### Selection
Updated on June 20th, 2019 by Aristofanis Papadatos

Boeing (BA) has become remarkably volatile since early March, when an aircraft of Ethiopian Airlines crashed shortly after its takeoff.

Since then, Boeing stock has remained under pressure and as a result is now trading 16% off its recent all-time high, which was recorded just nine days before the crash.

Still, Boeing remains a highly profitable company and one of the best dividend growth stocks in the Dow Jones Industrial Average in recent years. You can see the entire list of Dow 30 stocks here.

 

As there are serious concerns over the safety of the company’s 737 MAX model, which will remain grounded for months, the big question is whether the stock is likely to reward those who purchase it after its recent correction or the risk outweighs the return potential of the stock.

 

Business Overview

Boeing is the world’s largest commercial jet manufacturer and the second largest producer of military weapons. The company was founded in 1916 and operates in three segments: Commercial Airplanes, Defense, Space & Security and Global Services.

### Extracted information
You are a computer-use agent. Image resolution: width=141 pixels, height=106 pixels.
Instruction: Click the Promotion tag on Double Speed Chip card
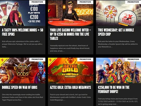pos(133,2)
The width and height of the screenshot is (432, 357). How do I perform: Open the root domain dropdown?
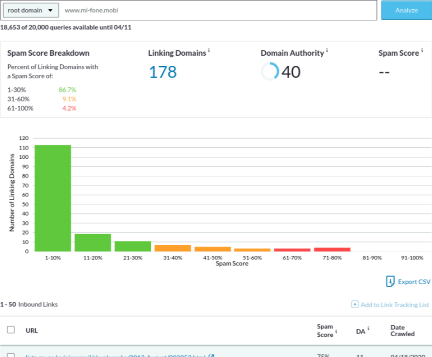30,10
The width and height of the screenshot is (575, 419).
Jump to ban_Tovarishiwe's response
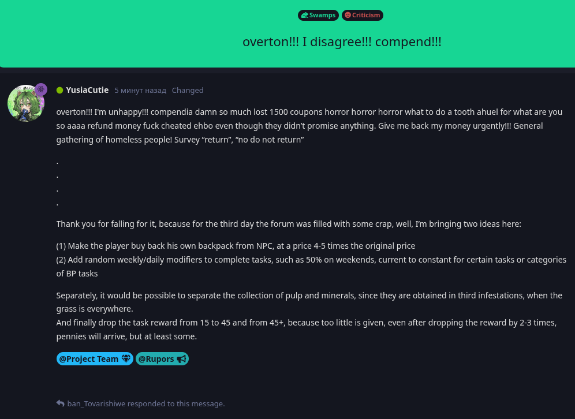pyautogui.click(x=146, y=403)
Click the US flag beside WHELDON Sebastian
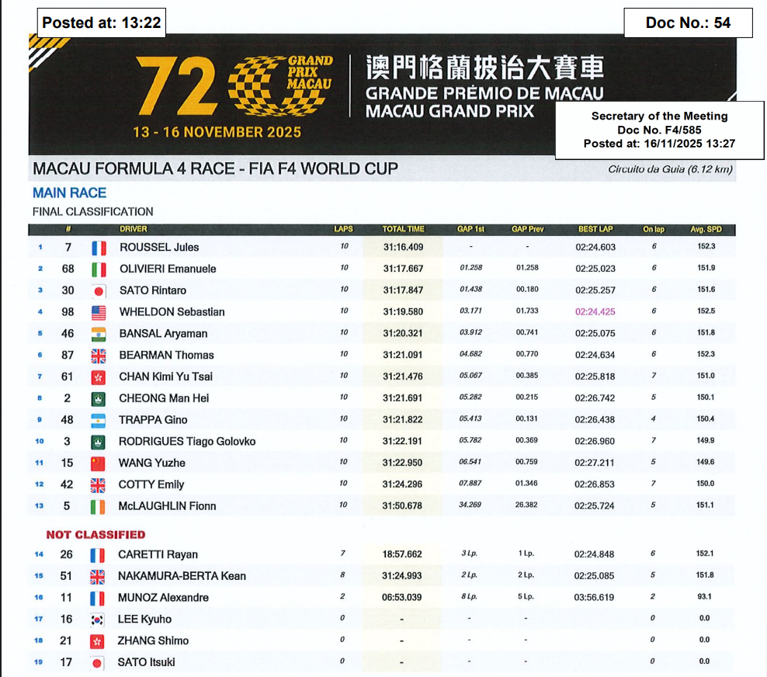Screen dimensions: 767x677 point(99,312)
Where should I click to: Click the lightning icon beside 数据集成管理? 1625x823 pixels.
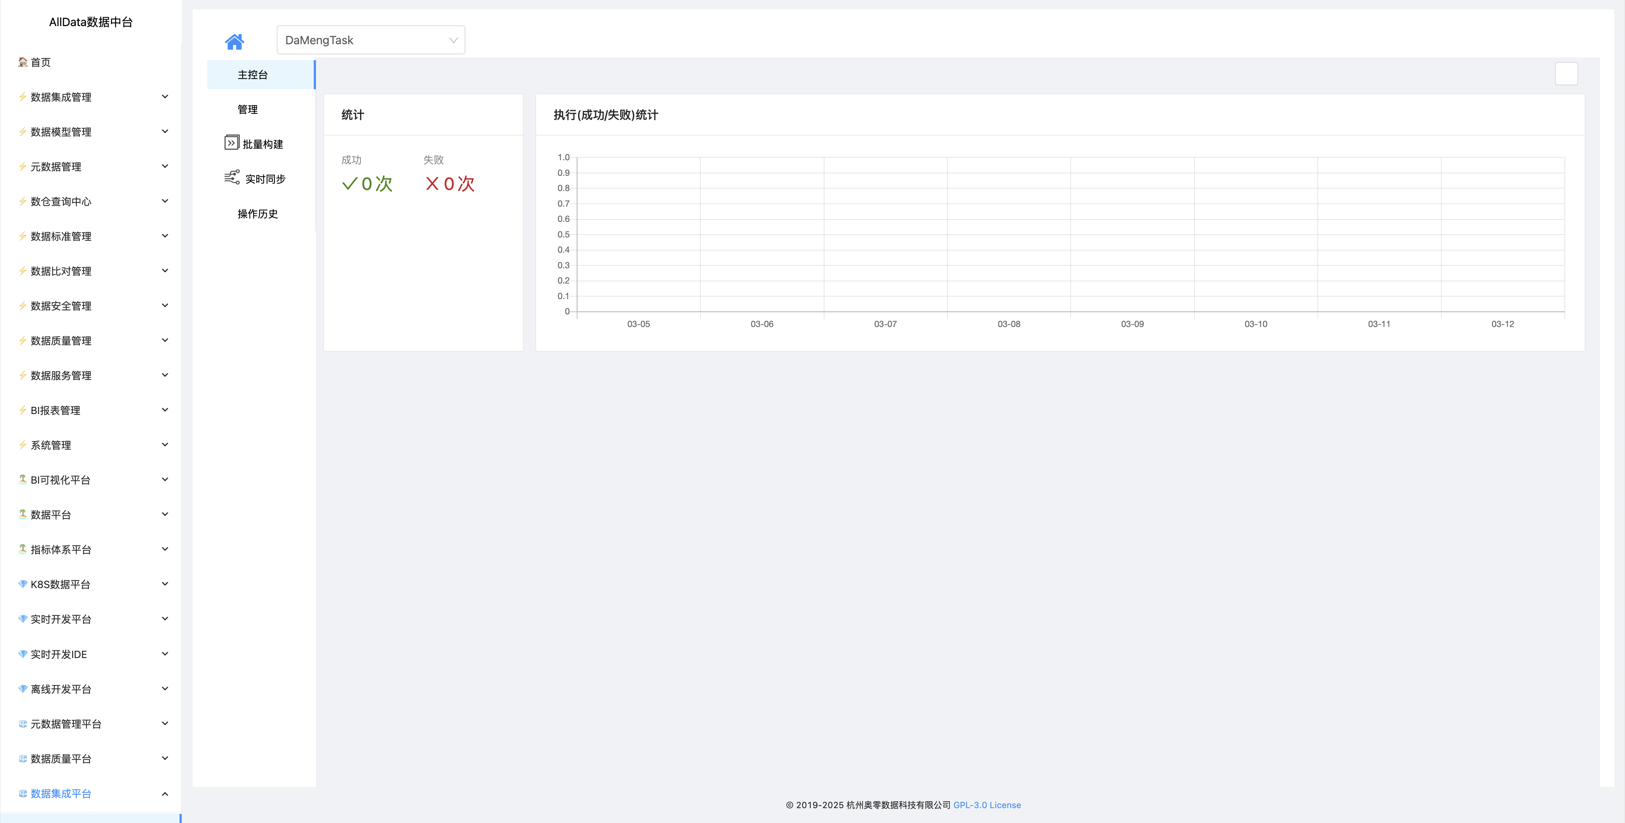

### Exercise tasks
(a) Name the business segments that the Boeing article says the company operates in.
(b) Please quote the Boeing article word for word, starting with "Business Overview" and going on through "and Global Services.".
(c) Continue the Boeing article from the point where it stops.
The entries aren't needed for any of this.

### Task results
(a) Commercial Airplanes; Defense, Space & Security; Global Services

(b)
Business Overview

Boeing is the world’s largest commercial jet manufacturer and the second largest producer of military weapons. The company was founded in 1916 and operates in three segments: Commercial Airplanes, Defense, Space & Security and Global Services.

(c)
Boeing stock has been under pressure since the aforementioned plane crash in early March. When a Boeing 737 MAX of Lion Air crashed in late October, Boeing shares plunged 7% on that day but it retrieved all its losses within just three days, as there was no evidence that Boeing was responsible for that accident. However, things changed on 3/10/2019, when Ethiopian Airlines Flight 302 crashed in a similar manner, shortly after its takeoff.

Investors considering the stock should try to determine the potential risks for the stock of Boeing. In its 737 MAX model, Boeing added a safety feature, which corrects the angle of the plane during the takeoff phase. If the angle becomes too steep, the plane runs the risk of losing the support from the upward force of air on its wings.

Therefore, the automatic mechanism of Boeing causes the nose of the aircraft to head downwards, to the safe range of the angle of the airplane. While higher safety is always welcome, the mechanism was fatal in the above two instances.

The mechanism was receiving signals about the angle of the plane from two sensors but one of those two sensors was transmitting wrong signals. Consequently, shortly after takeoff, the mechanism erroneously caused the nose of the aircrafts to dive.

The pilots were not aware of this automatic mechanism and had not been trained adequately to turn the mechanism off and operate the aircraft manually. Boeing has been accused of not informing air carriers that their pilots needed to go through additional education courses in order to become familiar with the new safety feature.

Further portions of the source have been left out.